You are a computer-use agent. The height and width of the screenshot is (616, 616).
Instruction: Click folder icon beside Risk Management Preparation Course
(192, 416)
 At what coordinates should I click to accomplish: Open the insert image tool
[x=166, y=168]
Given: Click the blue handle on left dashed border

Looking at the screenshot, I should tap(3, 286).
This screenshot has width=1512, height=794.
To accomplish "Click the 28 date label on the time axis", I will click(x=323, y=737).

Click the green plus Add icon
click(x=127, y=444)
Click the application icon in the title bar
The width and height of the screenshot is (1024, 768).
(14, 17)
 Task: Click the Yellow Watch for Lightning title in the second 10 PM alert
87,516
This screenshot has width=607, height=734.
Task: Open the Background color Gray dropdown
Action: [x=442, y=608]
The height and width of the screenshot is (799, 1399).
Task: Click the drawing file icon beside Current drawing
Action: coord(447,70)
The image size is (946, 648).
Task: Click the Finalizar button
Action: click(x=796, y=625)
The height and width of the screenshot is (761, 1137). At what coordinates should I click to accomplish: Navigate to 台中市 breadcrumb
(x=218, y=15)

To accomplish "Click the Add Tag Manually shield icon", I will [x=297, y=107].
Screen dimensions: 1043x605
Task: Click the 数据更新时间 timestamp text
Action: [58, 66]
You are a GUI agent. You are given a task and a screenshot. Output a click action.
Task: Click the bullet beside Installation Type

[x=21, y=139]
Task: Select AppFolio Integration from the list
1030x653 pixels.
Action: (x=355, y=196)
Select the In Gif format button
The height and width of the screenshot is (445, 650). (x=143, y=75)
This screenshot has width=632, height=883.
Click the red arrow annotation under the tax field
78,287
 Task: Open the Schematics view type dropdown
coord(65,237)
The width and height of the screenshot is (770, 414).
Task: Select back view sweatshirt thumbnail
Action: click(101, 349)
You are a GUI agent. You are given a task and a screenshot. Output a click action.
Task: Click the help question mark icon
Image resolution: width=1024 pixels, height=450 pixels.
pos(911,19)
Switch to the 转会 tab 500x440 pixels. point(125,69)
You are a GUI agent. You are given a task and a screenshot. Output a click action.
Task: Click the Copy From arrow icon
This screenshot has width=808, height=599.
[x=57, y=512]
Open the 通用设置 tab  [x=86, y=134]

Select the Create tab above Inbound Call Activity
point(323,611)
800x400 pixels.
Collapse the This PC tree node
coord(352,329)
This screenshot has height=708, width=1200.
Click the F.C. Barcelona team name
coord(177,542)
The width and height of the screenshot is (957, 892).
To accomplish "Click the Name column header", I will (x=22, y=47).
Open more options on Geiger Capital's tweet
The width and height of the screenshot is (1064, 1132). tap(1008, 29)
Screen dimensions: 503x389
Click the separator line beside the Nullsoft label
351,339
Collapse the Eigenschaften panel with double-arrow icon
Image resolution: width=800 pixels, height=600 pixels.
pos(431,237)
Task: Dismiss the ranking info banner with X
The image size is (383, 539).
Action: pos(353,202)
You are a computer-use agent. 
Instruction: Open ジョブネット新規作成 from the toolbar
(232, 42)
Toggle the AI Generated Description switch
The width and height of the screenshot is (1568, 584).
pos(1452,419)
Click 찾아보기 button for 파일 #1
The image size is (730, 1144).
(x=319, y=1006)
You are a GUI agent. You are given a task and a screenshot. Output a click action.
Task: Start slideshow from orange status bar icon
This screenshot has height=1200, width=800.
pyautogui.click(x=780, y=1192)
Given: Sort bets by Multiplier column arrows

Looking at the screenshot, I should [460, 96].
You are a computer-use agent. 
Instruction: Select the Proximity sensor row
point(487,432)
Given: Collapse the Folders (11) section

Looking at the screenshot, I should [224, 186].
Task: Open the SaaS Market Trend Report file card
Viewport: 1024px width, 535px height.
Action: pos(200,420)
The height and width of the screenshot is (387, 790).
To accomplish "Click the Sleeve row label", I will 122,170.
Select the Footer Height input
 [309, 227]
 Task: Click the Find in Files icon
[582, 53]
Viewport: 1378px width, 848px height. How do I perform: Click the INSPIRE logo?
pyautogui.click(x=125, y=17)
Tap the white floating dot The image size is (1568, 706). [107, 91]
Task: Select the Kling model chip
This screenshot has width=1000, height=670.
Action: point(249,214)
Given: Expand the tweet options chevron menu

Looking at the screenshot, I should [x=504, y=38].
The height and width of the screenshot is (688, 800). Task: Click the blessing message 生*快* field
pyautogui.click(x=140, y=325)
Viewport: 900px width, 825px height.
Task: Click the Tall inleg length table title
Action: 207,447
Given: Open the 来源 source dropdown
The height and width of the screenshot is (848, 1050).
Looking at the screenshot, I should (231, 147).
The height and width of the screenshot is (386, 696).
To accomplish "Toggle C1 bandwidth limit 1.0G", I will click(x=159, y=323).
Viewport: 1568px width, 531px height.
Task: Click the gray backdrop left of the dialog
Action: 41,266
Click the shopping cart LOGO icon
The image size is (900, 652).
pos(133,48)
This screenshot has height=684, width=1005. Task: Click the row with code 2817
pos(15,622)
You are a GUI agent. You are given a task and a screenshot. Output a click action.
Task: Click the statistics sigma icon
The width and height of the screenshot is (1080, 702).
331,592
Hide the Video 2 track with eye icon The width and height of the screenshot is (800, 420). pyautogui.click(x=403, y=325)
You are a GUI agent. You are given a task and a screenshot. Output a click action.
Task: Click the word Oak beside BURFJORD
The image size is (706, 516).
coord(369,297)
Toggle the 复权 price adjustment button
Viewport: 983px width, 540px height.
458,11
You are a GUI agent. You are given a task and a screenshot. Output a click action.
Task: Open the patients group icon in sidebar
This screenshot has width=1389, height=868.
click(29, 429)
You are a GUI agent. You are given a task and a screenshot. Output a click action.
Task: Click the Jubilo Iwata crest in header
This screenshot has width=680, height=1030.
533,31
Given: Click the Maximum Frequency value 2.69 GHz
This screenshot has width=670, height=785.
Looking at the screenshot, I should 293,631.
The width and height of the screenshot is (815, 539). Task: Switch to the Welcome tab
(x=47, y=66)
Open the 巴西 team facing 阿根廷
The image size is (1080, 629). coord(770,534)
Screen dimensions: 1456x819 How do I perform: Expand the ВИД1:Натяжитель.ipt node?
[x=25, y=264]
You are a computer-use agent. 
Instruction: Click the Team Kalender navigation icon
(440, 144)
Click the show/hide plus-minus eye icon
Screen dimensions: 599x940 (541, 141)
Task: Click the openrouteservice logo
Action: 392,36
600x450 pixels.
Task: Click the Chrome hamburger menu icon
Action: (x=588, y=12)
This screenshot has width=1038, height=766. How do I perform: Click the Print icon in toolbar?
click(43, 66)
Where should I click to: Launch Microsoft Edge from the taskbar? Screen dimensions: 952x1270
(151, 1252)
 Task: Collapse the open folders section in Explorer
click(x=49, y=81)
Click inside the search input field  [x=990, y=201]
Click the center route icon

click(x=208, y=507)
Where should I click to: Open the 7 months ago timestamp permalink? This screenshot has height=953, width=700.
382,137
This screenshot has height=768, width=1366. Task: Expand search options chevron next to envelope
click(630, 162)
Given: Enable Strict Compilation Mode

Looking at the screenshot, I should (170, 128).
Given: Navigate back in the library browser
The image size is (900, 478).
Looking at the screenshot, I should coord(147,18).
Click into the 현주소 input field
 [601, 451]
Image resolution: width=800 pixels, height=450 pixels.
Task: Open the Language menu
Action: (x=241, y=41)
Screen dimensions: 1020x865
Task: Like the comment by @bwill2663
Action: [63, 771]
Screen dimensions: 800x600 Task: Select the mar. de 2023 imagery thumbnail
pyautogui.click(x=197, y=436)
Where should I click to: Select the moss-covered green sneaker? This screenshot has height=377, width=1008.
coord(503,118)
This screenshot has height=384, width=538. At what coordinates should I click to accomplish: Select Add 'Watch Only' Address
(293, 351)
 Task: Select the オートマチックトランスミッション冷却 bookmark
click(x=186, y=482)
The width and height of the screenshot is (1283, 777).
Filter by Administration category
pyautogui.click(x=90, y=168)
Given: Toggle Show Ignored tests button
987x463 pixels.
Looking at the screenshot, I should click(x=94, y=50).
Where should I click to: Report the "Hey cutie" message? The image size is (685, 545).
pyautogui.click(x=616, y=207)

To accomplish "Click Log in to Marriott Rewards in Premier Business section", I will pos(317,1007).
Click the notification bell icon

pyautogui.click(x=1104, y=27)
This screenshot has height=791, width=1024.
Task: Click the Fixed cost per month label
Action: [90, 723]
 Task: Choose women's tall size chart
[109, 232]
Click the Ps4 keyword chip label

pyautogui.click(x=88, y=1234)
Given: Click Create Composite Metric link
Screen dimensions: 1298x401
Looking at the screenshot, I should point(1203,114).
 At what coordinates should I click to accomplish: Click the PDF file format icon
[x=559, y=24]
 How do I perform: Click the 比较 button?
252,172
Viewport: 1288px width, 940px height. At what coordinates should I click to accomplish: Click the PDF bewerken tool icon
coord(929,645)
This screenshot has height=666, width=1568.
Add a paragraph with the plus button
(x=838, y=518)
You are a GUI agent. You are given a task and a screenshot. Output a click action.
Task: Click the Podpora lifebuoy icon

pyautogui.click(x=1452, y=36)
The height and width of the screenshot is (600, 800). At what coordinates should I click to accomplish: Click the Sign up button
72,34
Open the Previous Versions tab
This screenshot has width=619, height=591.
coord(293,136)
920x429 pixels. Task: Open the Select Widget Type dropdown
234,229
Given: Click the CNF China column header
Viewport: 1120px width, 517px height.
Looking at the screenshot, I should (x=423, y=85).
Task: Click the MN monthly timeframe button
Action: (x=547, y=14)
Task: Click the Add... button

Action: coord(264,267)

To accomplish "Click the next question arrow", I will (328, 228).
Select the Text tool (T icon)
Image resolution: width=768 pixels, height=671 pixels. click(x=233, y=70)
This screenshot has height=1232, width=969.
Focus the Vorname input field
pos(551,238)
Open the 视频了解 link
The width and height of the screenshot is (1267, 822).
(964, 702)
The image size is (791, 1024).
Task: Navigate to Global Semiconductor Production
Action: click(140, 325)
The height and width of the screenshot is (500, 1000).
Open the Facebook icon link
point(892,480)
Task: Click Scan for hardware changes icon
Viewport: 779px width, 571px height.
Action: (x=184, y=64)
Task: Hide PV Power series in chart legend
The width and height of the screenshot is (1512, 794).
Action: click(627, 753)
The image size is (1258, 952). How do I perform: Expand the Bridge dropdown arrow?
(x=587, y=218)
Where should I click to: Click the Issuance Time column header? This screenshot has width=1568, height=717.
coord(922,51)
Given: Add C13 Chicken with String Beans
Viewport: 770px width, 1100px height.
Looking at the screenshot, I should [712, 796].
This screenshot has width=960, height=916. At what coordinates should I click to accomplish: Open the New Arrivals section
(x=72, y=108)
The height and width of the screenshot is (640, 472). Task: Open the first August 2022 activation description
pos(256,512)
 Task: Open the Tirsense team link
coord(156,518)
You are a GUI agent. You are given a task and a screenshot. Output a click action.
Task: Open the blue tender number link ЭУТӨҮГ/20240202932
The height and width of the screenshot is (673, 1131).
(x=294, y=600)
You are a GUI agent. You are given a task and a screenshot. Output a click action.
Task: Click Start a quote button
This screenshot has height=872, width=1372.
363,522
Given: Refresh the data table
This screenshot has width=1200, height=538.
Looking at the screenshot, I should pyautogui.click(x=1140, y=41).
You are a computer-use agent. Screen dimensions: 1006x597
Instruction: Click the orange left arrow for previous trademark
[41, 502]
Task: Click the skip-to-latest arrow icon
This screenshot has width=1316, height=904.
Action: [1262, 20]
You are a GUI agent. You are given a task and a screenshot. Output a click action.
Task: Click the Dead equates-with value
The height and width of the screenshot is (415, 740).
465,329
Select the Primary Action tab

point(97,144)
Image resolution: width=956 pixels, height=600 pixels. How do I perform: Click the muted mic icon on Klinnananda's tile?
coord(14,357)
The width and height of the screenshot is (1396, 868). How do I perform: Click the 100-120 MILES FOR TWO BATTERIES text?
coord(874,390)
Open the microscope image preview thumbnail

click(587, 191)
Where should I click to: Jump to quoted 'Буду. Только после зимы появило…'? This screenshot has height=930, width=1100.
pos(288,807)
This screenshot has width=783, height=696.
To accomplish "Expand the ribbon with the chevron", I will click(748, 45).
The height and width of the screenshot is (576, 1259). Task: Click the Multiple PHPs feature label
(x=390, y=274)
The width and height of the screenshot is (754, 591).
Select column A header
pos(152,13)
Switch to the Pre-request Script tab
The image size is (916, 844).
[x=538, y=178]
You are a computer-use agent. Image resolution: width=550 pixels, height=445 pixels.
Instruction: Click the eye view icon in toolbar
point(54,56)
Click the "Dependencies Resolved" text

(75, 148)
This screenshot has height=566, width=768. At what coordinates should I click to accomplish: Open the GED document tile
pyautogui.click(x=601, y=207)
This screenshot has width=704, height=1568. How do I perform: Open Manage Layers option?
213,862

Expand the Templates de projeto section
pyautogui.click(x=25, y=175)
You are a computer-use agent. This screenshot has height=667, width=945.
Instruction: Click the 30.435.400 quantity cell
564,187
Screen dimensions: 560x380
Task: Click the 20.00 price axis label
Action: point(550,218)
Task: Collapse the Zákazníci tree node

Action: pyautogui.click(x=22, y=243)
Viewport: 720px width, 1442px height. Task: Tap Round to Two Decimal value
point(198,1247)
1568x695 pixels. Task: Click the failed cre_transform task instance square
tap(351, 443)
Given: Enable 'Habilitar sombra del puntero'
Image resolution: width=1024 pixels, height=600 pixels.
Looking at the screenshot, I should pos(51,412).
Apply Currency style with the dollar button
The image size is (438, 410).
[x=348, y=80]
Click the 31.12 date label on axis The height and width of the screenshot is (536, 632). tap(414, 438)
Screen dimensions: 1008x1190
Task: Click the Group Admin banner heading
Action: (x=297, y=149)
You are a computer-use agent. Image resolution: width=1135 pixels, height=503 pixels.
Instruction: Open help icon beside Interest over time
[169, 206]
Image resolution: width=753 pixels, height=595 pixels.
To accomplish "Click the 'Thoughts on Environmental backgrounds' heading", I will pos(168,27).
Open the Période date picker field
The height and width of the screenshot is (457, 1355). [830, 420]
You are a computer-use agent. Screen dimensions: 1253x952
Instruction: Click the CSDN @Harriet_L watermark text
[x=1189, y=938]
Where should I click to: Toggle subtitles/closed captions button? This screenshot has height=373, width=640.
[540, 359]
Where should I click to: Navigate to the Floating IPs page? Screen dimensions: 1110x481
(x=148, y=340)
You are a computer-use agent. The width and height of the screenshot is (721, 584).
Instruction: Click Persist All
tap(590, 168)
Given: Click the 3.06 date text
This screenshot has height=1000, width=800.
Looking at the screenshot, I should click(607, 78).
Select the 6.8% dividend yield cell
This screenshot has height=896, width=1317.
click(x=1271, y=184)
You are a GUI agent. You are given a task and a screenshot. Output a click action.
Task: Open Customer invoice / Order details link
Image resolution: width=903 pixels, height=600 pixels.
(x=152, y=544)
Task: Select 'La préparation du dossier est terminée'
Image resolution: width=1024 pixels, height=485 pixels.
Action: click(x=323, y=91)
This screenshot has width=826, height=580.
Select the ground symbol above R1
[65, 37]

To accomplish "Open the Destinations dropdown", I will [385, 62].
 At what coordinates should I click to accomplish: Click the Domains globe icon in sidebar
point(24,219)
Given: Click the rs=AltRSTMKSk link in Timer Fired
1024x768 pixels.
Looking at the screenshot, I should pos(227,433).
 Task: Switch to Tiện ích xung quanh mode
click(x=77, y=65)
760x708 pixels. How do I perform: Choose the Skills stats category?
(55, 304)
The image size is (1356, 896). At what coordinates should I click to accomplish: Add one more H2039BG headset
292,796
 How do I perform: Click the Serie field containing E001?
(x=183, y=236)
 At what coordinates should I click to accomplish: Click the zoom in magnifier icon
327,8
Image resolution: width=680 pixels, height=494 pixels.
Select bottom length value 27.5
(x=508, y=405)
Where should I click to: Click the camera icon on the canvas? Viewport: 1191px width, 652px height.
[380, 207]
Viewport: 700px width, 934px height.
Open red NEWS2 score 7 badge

_EXERCISE_
Going through the entries above, count each line that has the word "question" and report only the count.

_SOLUTION FOR THIS TASK_
2